Write out, word for word, the stretch of the passage on filling anesthetic vaporizers from "The system described" through "blue for desflurane).".

:: SELECTED PASSAGE ::

It is important to fill the correct agent into the correct vaporiser. If a wrong agent is filled into a vaporiser, you will be giving the wrong drug, and worse, since vaporiser designs for different agents vary, you may seriously overdose your patient.
Early vaporisers had simply a funnel into which you could pour virtually anything by mistake (including coffee).
Modern vaporisers have special filling systems specific for each anaesthetic agent to prevent inadvertent filling with an wrong agent. Think of it as a "lock and key" system, i.e. a particular key will fit only a specific lock.
There are various systems in use. In the system below, the Isoflurane filler (key) has a notch in a corner. This fits perfectly with the filling hole in the Isoflurane vaporiser. The filling hole has pin at the corner over which the notch of the Isoflurane filler key can pass over.
A different anaesthetic agent such as halothane (not commonly used anymore) has a different filling key. In this case, the key has a notch at the side instead of at the corner. So the Halothane filler key will not fit into the Isoflurane vaporiser filling hole.
The system described above is only one type of agent specific filling system. There are others that are there and depend on the manufacturers and the country you work in.
In addition to the physical shapes being different, the key fillers are also color coded (purple for Isoflurane, yellow for Sevoflurane, blue for desflurane).

:::
:: SUPPLIED ENTRIES ::

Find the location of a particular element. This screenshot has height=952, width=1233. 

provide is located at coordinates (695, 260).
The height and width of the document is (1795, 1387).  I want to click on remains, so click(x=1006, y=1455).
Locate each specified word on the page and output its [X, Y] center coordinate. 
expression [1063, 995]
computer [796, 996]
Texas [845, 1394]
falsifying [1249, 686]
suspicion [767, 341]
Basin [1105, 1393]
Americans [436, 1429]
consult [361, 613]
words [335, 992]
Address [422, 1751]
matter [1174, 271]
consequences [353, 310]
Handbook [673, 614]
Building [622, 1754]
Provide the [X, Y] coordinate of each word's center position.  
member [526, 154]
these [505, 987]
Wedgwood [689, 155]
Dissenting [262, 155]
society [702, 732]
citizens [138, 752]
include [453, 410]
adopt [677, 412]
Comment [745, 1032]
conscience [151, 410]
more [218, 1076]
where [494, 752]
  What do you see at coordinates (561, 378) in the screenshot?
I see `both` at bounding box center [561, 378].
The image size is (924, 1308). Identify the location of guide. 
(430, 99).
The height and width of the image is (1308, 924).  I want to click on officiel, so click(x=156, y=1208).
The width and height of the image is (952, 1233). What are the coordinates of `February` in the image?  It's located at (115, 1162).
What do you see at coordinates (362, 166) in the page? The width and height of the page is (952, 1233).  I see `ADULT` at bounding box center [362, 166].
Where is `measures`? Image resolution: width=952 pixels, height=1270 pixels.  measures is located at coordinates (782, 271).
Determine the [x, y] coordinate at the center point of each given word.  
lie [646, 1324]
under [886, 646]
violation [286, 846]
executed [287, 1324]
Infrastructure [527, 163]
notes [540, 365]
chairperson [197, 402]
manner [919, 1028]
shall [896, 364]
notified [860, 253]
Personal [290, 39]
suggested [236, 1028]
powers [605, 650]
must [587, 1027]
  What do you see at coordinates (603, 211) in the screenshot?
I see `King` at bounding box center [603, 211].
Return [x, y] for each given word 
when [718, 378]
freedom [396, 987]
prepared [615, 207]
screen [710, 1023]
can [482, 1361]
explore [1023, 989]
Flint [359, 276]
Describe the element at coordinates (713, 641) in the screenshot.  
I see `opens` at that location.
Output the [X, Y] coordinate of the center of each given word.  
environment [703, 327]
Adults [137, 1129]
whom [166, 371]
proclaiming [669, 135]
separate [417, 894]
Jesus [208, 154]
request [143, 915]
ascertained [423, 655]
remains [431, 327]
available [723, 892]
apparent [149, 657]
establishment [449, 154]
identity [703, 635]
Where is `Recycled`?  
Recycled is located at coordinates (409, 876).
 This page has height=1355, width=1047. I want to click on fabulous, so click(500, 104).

:::

■ **RESULT FOR THIS TASK**
The system described above is only one type of agent specific filling system. There are others that are there and depend on the manufacturers and the country you work in.
In addition to the physical shapes being different, the key fillers are also color coded (purple for Isoflurane, yellow for Sevoflurane, blue for desflurane).